-- Activity --
Every record must come back unchanged, apart from the pictures, which are dropped.

-- Collected data entries --
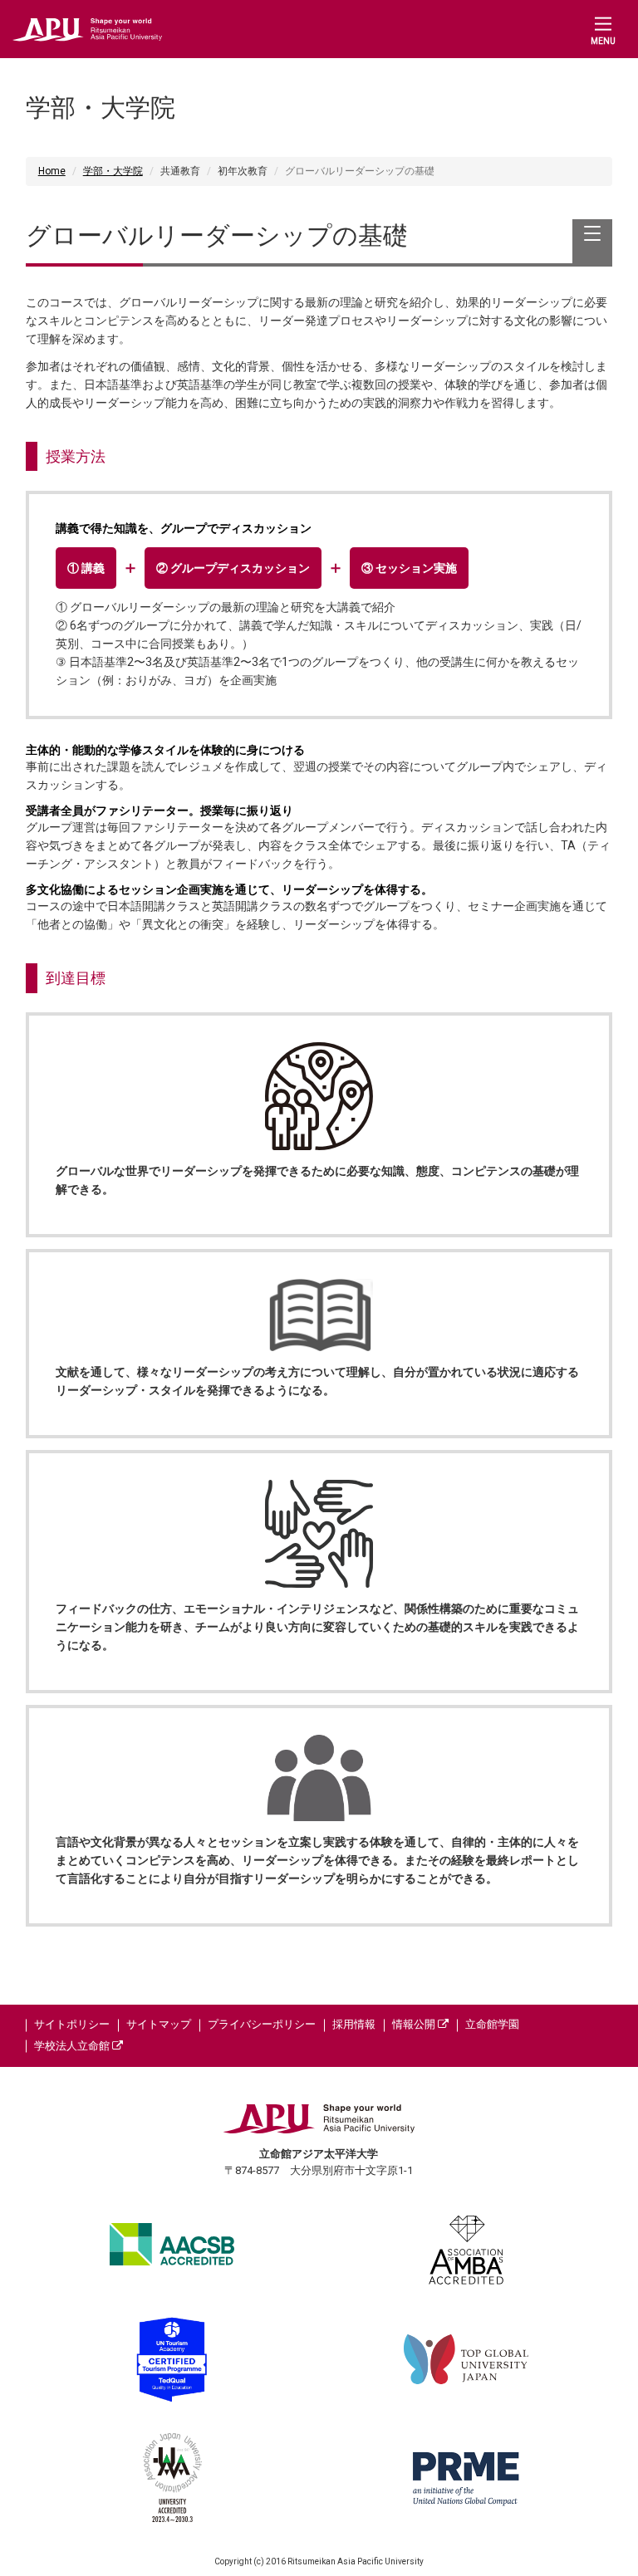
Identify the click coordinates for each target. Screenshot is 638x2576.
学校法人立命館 (73, 2046)
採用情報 (353, 2024)
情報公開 (415, 2024)
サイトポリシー (72, 2024)
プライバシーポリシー (262, 2024)
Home (52, 171)
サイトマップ (158, 2024)
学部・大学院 (113, 171)
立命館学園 (492, 2024)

-- Solution to this task --
Identify the click coordinates for each target. Screenshot is 638x2576.
学校法人立命館 (73, 2046)
採用情報 (353, 2024)
情報公開 (415, 2024)
サイトポリシー (72, 2024)
プライバシーポリシー (262, 2024)
Home (52, 171)
サイトマップ (158, 2024)
学部・大学院 (113, 171)
立命館学園 (492, 2024)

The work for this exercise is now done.